La frase es peligrosa, lo admito, pero sirve al menos para hacerme algunas preguntas: ¿qué habría ocurrido con Urquiza y con los destinos de la Confederación –más allá de sus deficiencias financieras– si Urquiza arrollaba a las huestes de Mitre en Pavón y luego la emprendía contra Derqui? ¿O si, finalmente, hubiera comprendido que lo mejor para la vida de las provincias habría sido sellar un pacto con Peñaloza, Varela y Solano López frente a la Triple Alianza?
Las decisiones de los hombres tuercen el suceder de los hechos. He allí toda la magia de la historia y de la vida política. Pero Jorge Luis Borges, en su artículo “Nuestro pobre individualismo” –texto que nunca me cansaré de citar–, sostiene que “en general, el argentino descree de las circunstancias”.
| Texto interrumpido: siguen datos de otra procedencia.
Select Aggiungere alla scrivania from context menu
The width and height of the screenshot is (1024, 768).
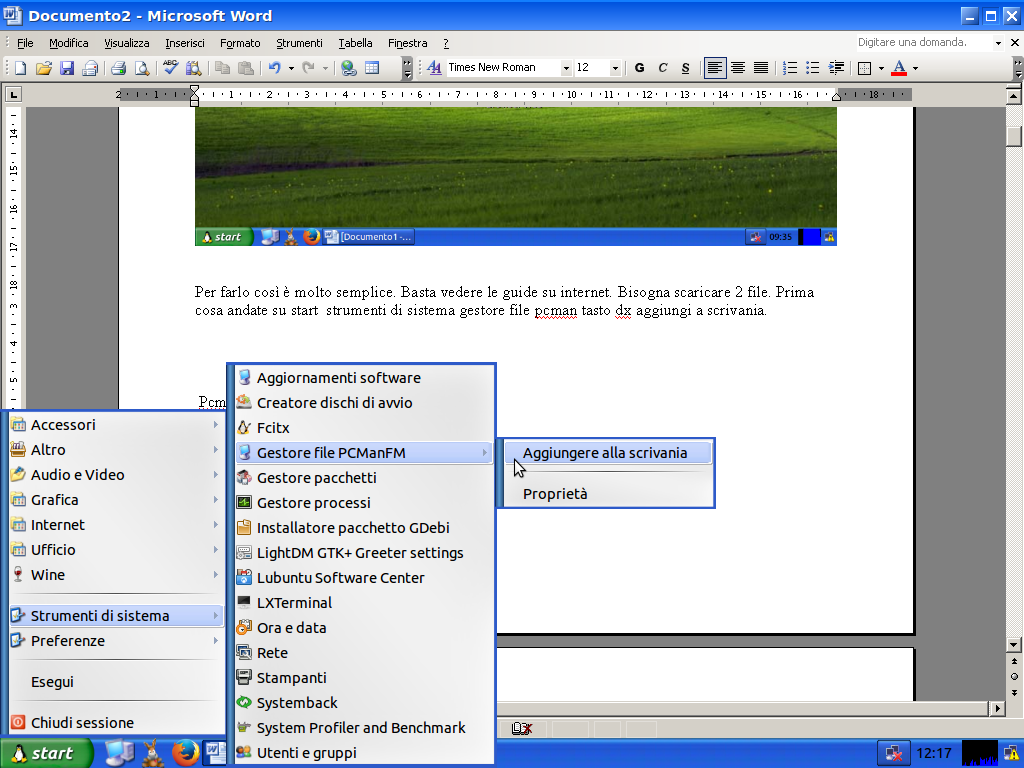(x=605, y=453)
Descreer de las circunstancias conlleva la fatiga intelectual de sospechar que es posible depositar toda la culpa y responsabilidad en el individuo que actúa. Y, se sabe, nada hay más confortable que depositar la culpa en un solo lado. “Urquiza es un traidor”, rezaría el lema facilista en el que pueden caer muchos cultores de la línea nacional y popular frente a los sucesos de Pavón y los años posteriores del caudillo entrerriano.
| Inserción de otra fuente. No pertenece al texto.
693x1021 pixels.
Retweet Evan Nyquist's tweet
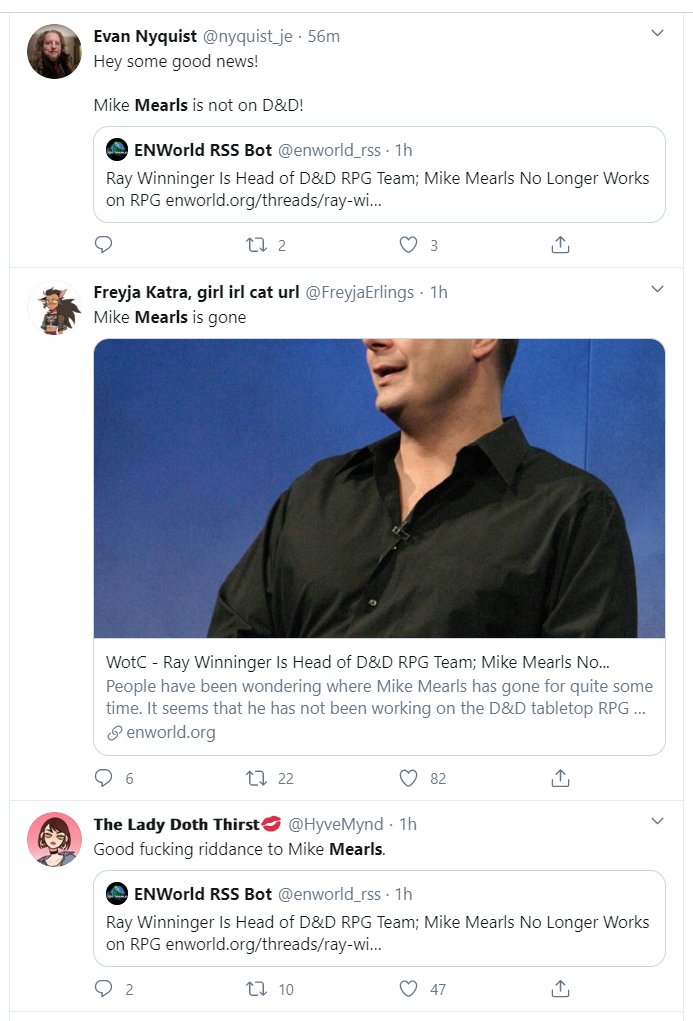click(256, 245)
Estoy convencido de que nada más que el caos –acaso el disfraz que gusta vestir Dios– puede explicar la lógica de los acontecimientos: los procesos, las acciones, las voluntades, las causalidades, el azar se conjugan para que se obtenga un resultado determinado. Pero creo también que sí hay cierto destino manifiesto, si bien no tiene nada que ver con el pensamiento mágico. Reglas físicas, ideológicas, morales y la memoria experimental influyen fatalmente en las decisiones que toma un individuo. De esta manera, el pensamiento estratégico siempre sirve más para entender los hechos que la lógica binaria de malos contra buenos, traidores contra leales, corruptos y vendepatrias contra honestos y patriotas, etcétera. (...)
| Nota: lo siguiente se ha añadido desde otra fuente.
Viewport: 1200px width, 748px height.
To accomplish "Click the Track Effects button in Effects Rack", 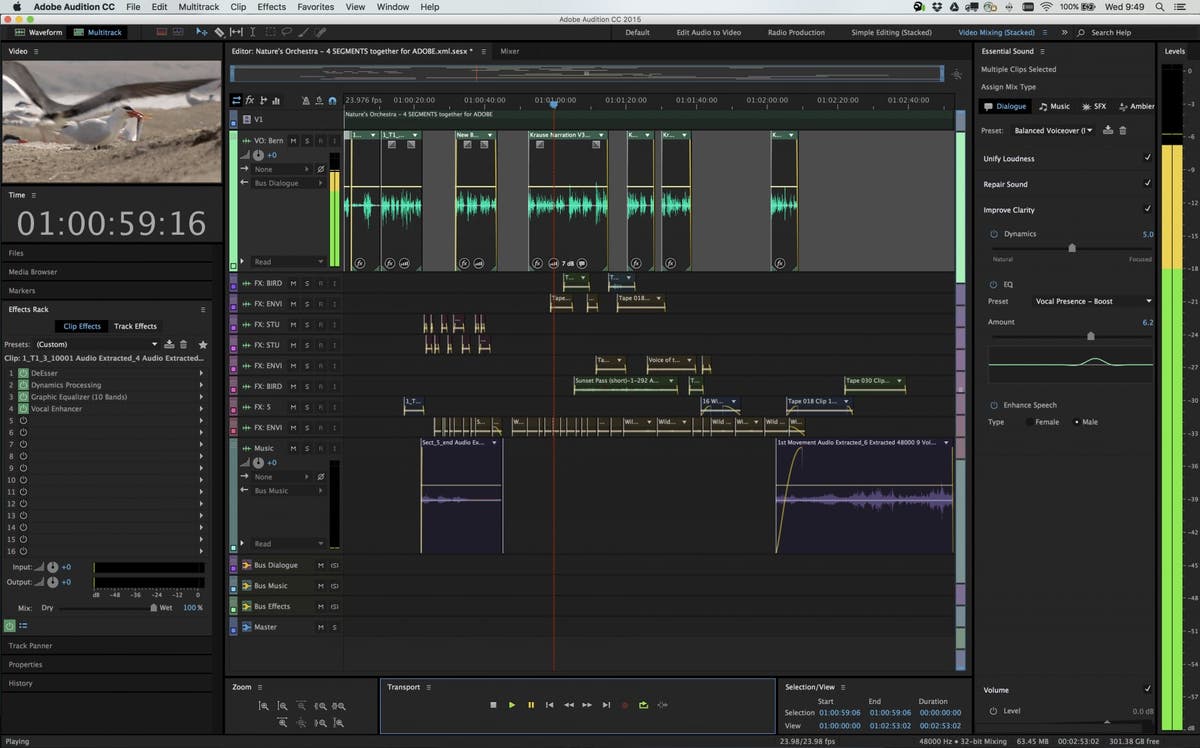I will tap(135, 325).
Vuelvo a Borges, no sólo como un tic supuestamente legitimador para cualquier escritor nacional y popular que intente darse una pátina de pluralidad y diversidad ideológica –después de todo, el recurso ya ha sido repetido hasta el cansancio por otros autores antes que yo–, sino porque ningún intelectual del “monismo criollo” disfrazado de liberalismo racionalista europeo ha sido tan agudo como él. En “Una pieza del año 52” –el recuerdo de la cita me ha llegado de boca de Tomás Bradley, cantante del grupo La Lija, una madrugada en una mesa de Hasta Trilce–, Borges escribe con lucidez: “Urquiza es la casi perfecta realización de un destino trágico. La dualidad que parte su vida, y que es visible siempre, es la notificación de lo trágico. Urquiza, tirano progresista de Entre Ríos y teniente de Rosas y disponedor de las matanzas en el potrero de Vences y en Pago Largo, es prefigurador de su todavía más contradictoria actuación de libertador federal y fusilador del coronel Chilavert, acusado precisamente de lo que allí menos podía escandalizar: de traición”.
*Politólogo y periodista. Fragmento del libro Urquiza, el salvaje, editorial Aguilar.